实实地抽在了那人的小腿迎面骨上。
“咔嚓!”
那是骨头裂开的声音。
那人连叫都没叫出来,白眼一翻,直接栽倒在雪堆里,抱着腿像只大虾一样抽搐。
不到三秒。
两个壮劳力,全废。
赖皮张举着砖头的手僵在半空,嘴巴张得能塞进个鸡蛋,两条腿肚子开始不受控制地打摆子。
这……这特么是瘸子?
这简直就是活阎王!
江卫国拄着棍子,一步步朝赖皮张走过去。
他走得很慢,木棍拖在雪地上,划出一道深痕。
“你……你别过来!我表舅是……是……”
赖皮张吓得往后退,脚下一滑,一屁股坐在了雪地上。
江卫国走到他面前,居高临下地看着他。
那种眼神,让赖皮张想起了小时候在山里见过的老狼。
冷血,残忍,没人味儿。
“是你自己动手,还是我帮你?”
江卫国声音不大,在寒风里却听得真真切切。
赖皮张哆嗦着:“大……大爷,我错了,我有眼不识泰山……”
“啪!”
江卫国没废话,一棍子抽在赖皮张肩膀上。
赖皮张惨叫一声,半边身子瞬间麻了。
“以后这废仓库,我住着。”
江卫国弯下腰,那张布满风霜的脸逼近赖皮张,声音低沉沙哑。
“要是让我看见你们再在这一片转悠,或者敢打那屋里人的主意……”
他伸出粗糙的大手,一把捏住赖皮张的下巴,手指用力,捏得骨头咯咯作响。
“我就把你们的手脚全打断,扔进护城河里喂鱼。”
“听懂了吗?”
“懂……懂了!听懂了!”
赖皮张鼻涕眼泪糊了一脸,拼命点头。
他是真的怕了。
这种狠人,那是真见过血的。
“滚。”
江卫国松开手,直起身子。
赖皮张如蒙大赦,连滚带爬地从雪地里爬起来,也不管那两个还在哀嚎的兄弟,跌跌撞撞地往林子外面跑。

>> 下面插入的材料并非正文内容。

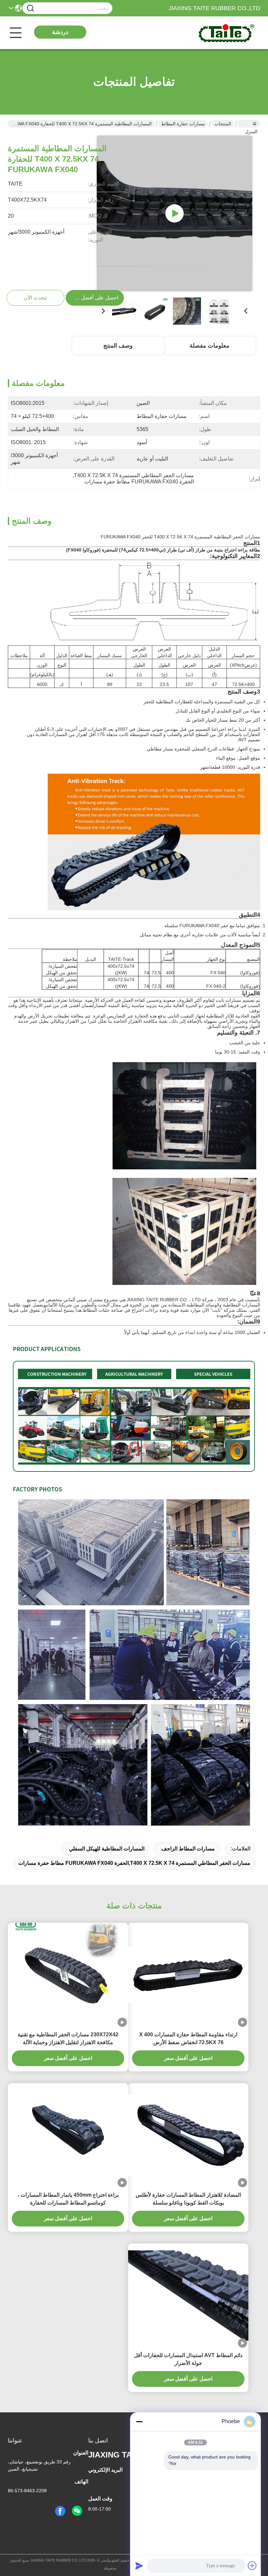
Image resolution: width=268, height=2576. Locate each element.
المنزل (249, 124)
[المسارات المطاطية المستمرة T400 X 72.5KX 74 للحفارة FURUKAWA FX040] (174, 213)
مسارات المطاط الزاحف (188, 1848)
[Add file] (252, 2565)
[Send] (139, 2565)
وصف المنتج (118, 345)
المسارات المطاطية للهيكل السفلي (106, 1848)
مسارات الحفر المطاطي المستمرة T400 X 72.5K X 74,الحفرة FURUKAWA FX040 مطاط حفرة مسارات (134, 1863)
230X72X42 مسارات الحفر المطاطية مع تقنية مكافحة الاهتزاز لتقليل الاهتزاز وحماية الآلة (68, 2038)
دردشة (60, 32)
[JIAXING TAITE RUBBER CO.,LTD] (224, 33)
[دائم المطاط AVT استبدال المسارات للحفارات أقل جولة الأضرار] (188, 2295)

那两个跟班见老大跑了,也顾不上疼,瘸着腿相互搀扶着,屁滚尿流地消失在夜色里。
林子里重新安静下来。
江卫国从兜里掏出一块破布,慢条斯理地擦了擦木棍上沾着的雪沫子。
这只是第一步。
在这乱世里想安稳过日子,光有钱不行,还得有拳头。
今天这一架打完,至少这废仓库方圆二里地内,没人再敢把他们当肥羊宰。
回到仓库门口。
江卫国把身上的戾气收了收,推门进去。